> Qué hacer:
1 – Según el fragmento, ¿cuántos espectadores contemplaban a los cristianos que esperaban ser devorados por las fieras en el Coliseo?
2 – Reescribe todo lo que va de "El conocimiento disponible" hasta "la Iglesia Católica." en el fragmento, cambiando "intelectuales" por "pensadores".

> Fragmento original:
===============

El conocimiento disponible actualmente le permite al hombre realizar una vida plena, que involucra incluso lo moral y lo intelectual. Sin embargo, son los propios intelectuales los que han introducido masivamente conceptos tales como el relativismo moral, cognitivo y cultural, que tiende a promover un deterioro espiritual en la sociedad. Incluso desde la religión ya no se divide a la gente entre justos y pecadores, para que éstos se conviertan en aquéllos, sino que se los divide en pobres y ricos, asociando todas las virtudes a los primeros y todos los defectos a los segundos, como lo hace tanto el marxismo-leninismo como la Iglesia Católica.
Adviértase la enorme diferencia de los primeros cristianos con la actual dirigencia sacerdotal; mientras que en el pasado se oponían al poder de quienes pretendían la destrucción de la, entonces, nueva religión, en la actualidad se trata de lograr una alianza ideológica con quienes siempre trataron de destruirla. “En el Coliseo de la antigua Roma, un grupo de cristianos esperaba ser devorado por las fieras, mientras ochenta mil espectadores contemplaban la escena. Aquellos cristianos pertenecían al pueblo común, y cada uno de ellos podía haber escapado a ese final brutal con sólo quemar un poco de incienso al emperador; pero no se doblegaron ante tan trivial exigencia, prefiriendo morir antes que renunciar a sus convicciones”.
Cuando el hombre se aleja de la religión, ya que no logró atraerlo ni retenerlo, tiende a llenar su tiempo y sus días mediante el materialismo asociado a las comodidades del cuerpo y a la distracción de la mente. El conde Keyserling expresó: “El mundo occidental ha perdido la religiosidad, y cuando una época pierde el instinto religioso, ha perdido las raíces de la vida. Nuestra existencia se va mecanizando, va perdiendo su espiritualidad, y, como dice una antigua sentencia, cuando un pueblo pierde sus dioses, ese pueblo muere. Hoy lo sabemos todo, y no comprendemos nada. La salvación no puede venir del saber. El saber corresponde a los hechos, la comprensión a su significado. Comprender es más necesario que saber”.
Puede decirse que la tecnología resulta éticamente neutral, ya que puede utilizarse tanto para el bien como para el mal. O bien, conviene decir que el carácter ético no debe asociarse a los objetos o a las realizaciones humanas, sino a las acciones y emociones asociadas a los hombres. Además, debe tenerse presente que las fallas y los conflictos humanos están en la base de toda crisis que ocurra. J. P. Howard escribió: “Nuestra crisis no es en primer término crisis económica, ni política, ni social. Es crisis del individuo, crisis del hombre. La miseria, antes de manifestarse en el cuerpo social, estaba ya en las entrañas del individuo”.

===============

> Datos extraídos:

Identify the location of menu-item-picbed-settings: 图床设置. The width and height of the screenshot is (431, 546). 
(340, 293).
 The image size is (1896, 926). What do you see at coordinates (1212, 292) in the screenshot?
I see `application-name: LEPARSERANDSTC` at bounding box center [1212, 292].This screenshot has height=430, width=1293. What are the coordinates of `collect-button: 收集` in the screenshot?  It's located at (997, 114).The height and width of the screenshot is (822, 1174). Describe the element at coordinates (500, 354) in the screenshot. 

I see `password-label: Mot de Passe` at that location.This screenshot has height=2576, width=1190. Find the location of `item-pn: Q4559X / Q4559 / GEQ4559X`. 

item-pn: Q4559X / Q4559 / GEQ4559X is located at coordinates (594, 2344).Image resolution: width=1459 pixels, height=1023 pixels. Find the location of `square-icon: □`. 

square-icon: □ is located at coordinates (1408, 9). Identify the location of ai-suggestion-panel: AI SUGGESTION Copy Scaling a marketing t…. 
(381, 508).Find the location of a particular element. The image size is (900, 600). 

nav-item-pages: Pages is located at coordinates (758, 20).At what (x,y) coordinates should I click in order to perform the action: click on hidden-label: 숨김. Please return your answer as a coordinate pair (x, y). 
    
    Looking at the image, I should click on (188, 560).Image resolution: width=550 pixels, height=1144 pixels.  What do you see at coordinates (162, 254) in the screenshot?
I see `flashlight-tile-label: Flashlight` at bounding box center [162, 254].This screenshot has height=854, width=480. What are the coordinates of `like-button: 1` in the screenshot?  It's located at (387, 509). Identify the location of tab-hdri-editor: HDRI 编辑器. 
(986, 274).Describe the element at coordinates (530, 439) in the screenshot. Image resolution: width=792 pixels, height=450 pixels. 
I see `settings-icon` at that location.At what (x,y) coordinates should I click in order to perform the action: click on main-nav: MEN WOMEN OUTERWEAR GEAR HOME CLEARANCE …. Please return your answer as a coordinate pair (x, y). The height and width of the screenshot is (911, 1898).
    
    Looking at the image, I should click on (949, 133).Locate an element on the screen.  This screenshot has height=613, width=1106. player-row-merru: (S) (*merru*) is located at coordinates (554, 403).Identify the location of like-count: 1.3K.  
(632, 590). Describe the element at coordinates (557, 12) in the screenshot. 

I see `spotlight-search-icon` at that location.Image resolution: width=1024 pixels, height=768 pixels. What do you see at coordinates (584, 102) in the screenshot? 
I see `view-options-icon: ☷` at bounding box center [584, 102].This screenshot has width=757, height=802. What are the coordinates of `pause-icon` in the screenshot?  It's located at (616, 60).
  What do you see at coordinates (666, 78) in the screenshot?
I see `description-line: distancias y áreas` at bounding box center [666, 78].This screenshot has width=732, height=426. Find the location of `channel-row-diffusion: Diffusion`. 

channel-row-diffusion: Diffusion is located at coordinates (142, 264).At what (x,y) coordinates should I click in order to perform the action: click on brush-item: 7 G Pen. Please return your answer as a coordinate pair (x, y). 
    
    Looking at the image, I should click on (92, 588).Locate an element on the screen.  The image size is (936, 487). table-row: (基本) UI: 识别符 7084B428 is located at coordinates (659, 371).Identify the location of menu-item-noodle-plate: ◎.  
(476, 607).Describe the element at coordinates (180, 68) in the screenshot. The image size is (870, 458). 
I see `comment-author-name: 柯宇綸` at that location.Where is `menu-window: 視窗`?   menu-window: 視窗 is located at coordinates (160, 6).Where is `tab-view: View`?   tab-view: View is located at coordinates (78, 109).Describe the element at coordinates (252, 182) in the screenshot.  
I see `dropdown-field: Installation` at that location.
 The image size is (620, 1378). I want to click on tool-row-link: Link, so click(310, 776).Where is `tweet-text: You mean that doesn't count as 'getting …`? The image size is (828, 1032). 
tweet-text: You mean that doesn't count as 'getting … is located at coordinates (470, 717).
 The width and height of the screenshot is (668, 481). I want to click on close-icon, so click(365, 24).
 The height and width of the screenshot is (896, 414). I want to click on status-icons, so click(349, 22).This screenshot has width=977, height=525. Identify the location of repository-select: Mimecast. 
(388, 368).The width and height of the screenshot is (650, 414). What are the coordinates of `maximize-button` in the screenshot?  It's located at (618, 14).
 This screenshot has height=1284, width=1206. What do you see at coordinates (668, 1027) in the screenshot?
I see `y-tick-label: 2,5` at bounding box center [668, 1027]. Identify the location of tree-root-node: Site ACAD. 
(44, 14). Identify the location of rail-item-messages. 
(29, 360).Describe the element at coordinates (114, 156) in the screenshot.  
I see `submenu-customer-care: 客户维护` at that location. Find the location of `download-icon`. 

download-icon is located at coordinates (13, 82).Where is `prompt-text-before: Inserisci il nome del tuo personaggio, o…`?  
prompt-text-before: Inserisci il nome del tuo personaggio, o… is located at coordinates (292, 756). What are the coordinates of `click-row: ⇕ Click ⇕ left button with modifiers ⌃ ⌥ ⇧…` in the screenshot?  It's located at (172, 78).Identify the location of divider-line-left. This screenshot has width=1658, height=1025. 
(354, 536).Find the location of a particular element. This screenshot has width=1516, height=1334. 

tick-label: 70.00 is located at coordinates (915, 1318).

===============

> Respuestas:
1 – Ochenta mil espectadores.

2 –
El conocimiento disponible actualmente le permite al hombre realizar una vida plena, que involucra incluso lo moral y lo intelectual. Sin embargo, son los propios pensadores los que han introducido masivamente conceptos tales como el relativismo moral, cognitivo y cultural, que tiende a promover un deterioro espiritual en la sociedad. Incluso desde la religión ya no se divide a la gente entre justos y pecadores, para que éstos se conviertan en aquéllos, sino que se los divide en pobres y ricos, asociando todas las virtudes a los primeros y todos los defectos a los segundos, como lo hace tanto el marxismo-leninismo como la Iglesia Católica.